It seemed that the closing of factories had shut off the supply of pollutants to the rivers and coastal waters of northern Italy. When the team at ISMAR examined a record of weekly chlorophyll estimates stretching from 2016 to 2020, they confirmed that chlorophyll concentrations during lockdown were lower than average for that time of year.
However, when the team looked at data from weather stations, a different picture started to emerge.
Phytoplankton can be supplied with nutrients from different sources and from different directions, but in general large blooms are favoured by a strong upwards supply of nutrients from deeper in the water column. The ISMAR analysis showed that the lockdown period coincided with unusually low winds across the region, leading to seas with less mixing and therefore a poorer supply of nutrients from the depths.
Furthermore, the coastal current which connects river outflows to phytoplankton blooms appeared to be unusually weak during lockdown. In their paper, the scientists at IMS conclude that the low chlorophyll, high water quality conditions seen in the Adriatic Sea in the spring of 2020 were in fact a response to natural environmental variability, rather than a consequence of lockdown.
So did the 2020 Covid lockdowns pass the oceans by?
Not necessarily – another paper in a different journal found strong evidence that the lockdown in China, which started some months earlier, had indeed led to reduced chlorophyll concentrations in the Yellow Sea.

■ **EXERCISE OBJECTIVE**
Return the entire lockdown chlorophyll passage word for word. Draw only on the lockdown chlorophyll passage above.

[Entries contained in a dataset]

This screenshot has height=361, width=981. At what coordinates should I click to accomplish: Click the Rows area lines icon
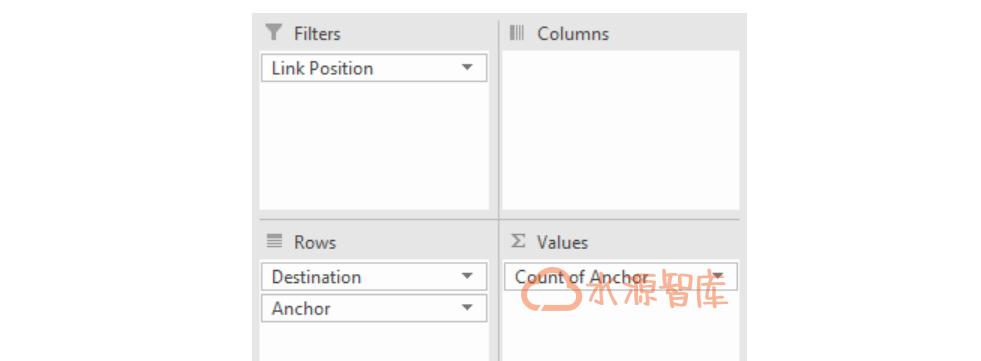click(274, 241)
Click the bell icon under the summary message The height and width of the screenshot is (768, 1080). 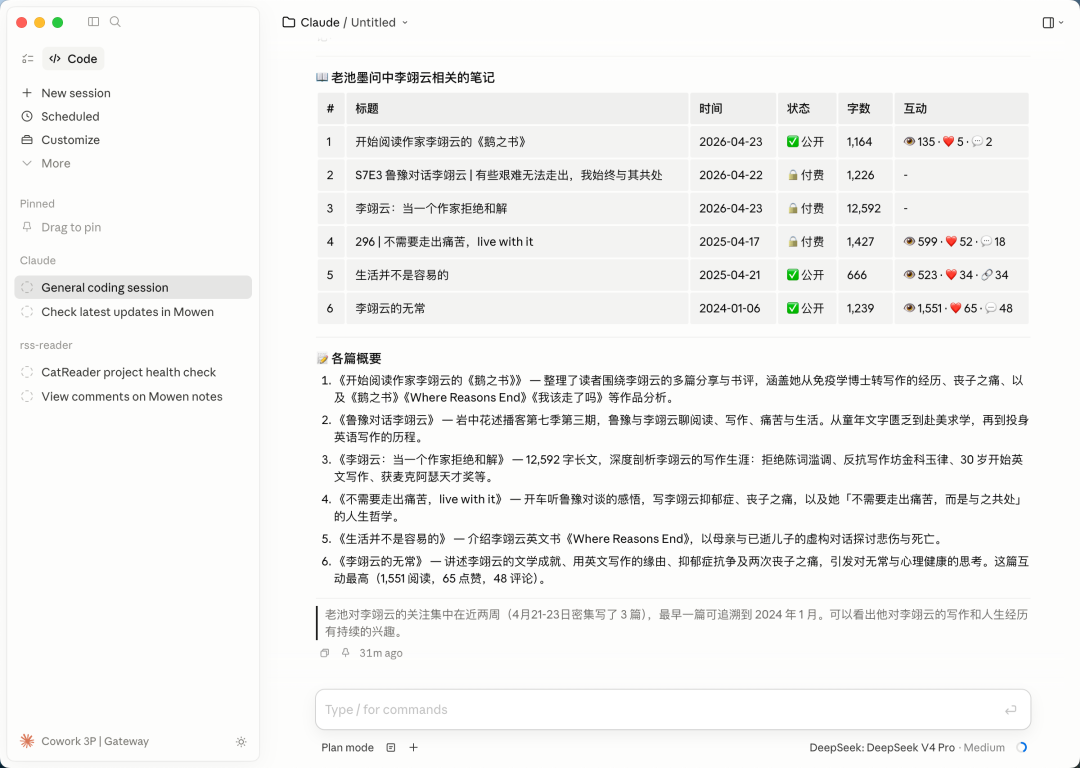tap(345, 652)
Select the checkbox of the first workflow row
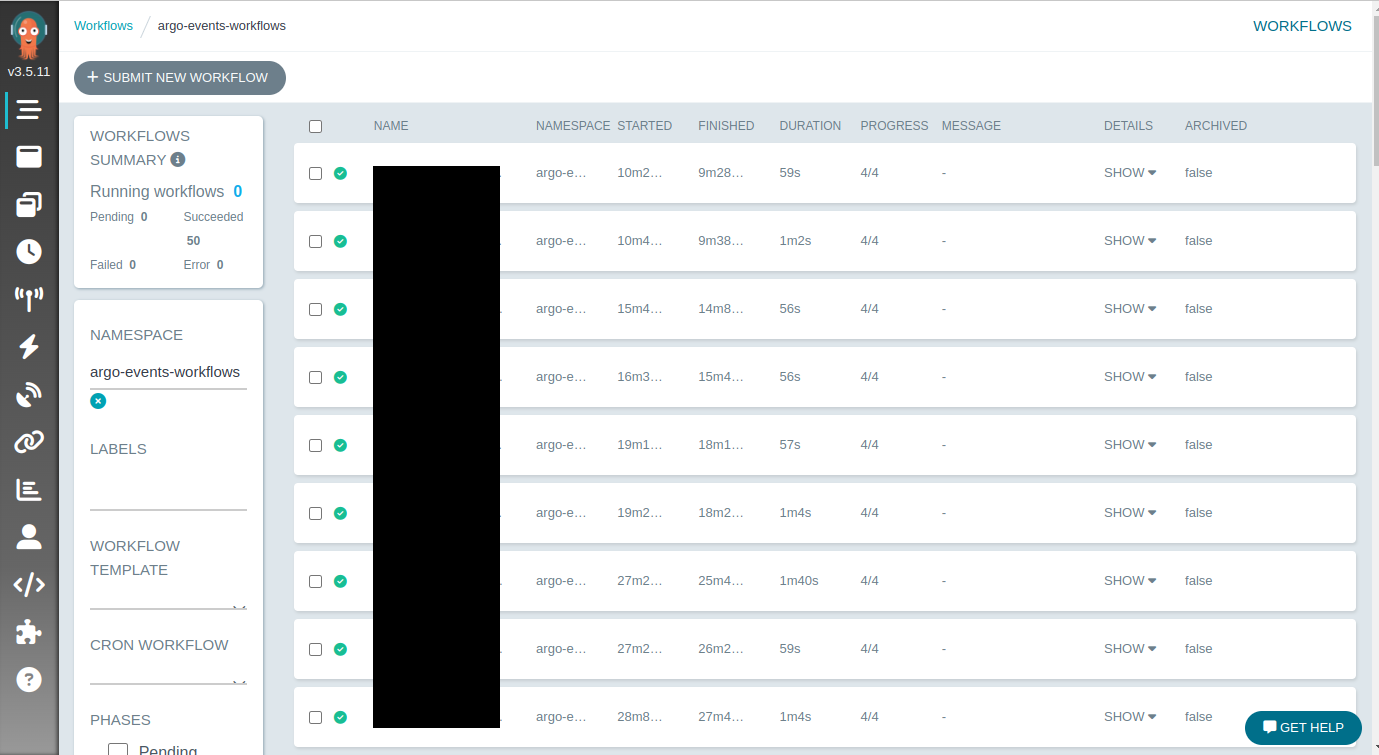This screenshot has height=755, width=1379. coord(315,173)
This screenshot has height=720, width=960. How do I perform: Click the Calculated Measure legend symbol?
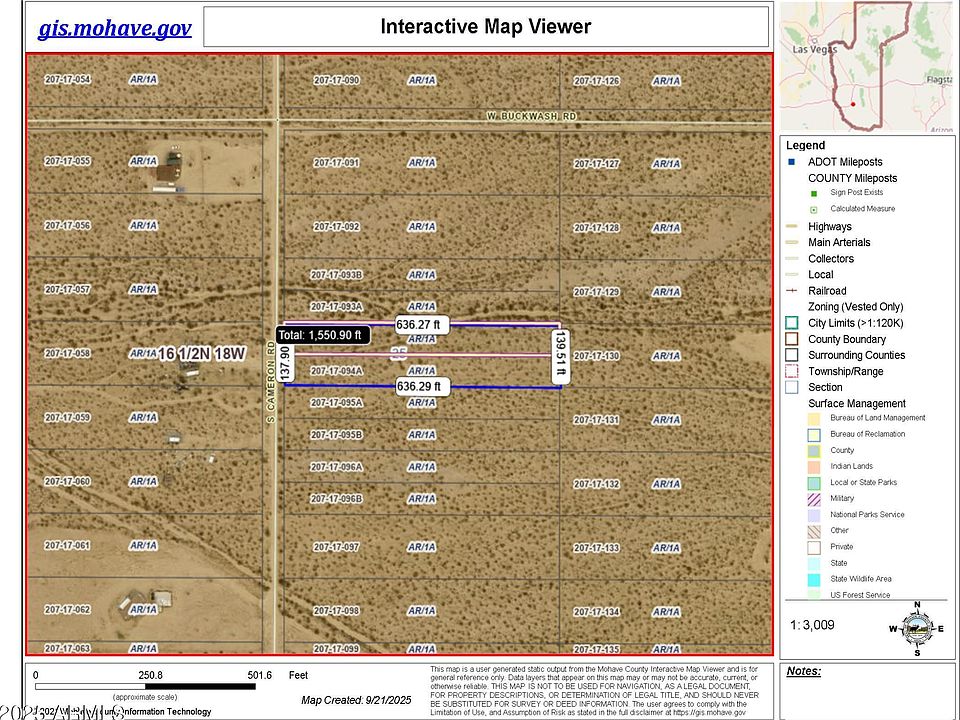pyautogui.click(x=814, y=209)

■ **OUTPUT OF THE EXERCISE**
It seemed that the closing of factories had shut off the supply of pollutants to the rivers and coastal waters of northern Italy. When the team at ISMAR examined a record of weekly chlorophyll estimates stretching from 2016 to 2020, they confirmed that chlorophyll concentrations during lockdown were lower than average for that time of year.
However, when the team looked at data from weather stations, a different picture started to emerge.
Phytoplankton can be supplied with nutrients from different sources and from different directions, but in general large blooms are favoured by a strong upwards supply of nutrients from deeper in the water column. The ISMAR analysis showed that the lockdown period coincided with unusually low winds across the region, leading to seas with less mixing and therefore a poorer supply of nutrients from the depths.
Furthermore, the coastal current which connects river outflows to phytoplankton blooms appeared to be unusually weak during lockdown. In their paper, the scientists at IMS conclude that the low chlorophyll, high water quality conditions seen in the Adriatic Sea in the spring of 2020 were in fact a response to natural environmental variability, rather than a consequence of lockdown.
So did the 2020 Covid lockdowns pass the oceans by?
Not necessarily – another paper in a different journal found strong evidence that the lockdown in China, which started some months earlier, had indeed led to reduced chlorophyll concentrations in the Yellow Sea.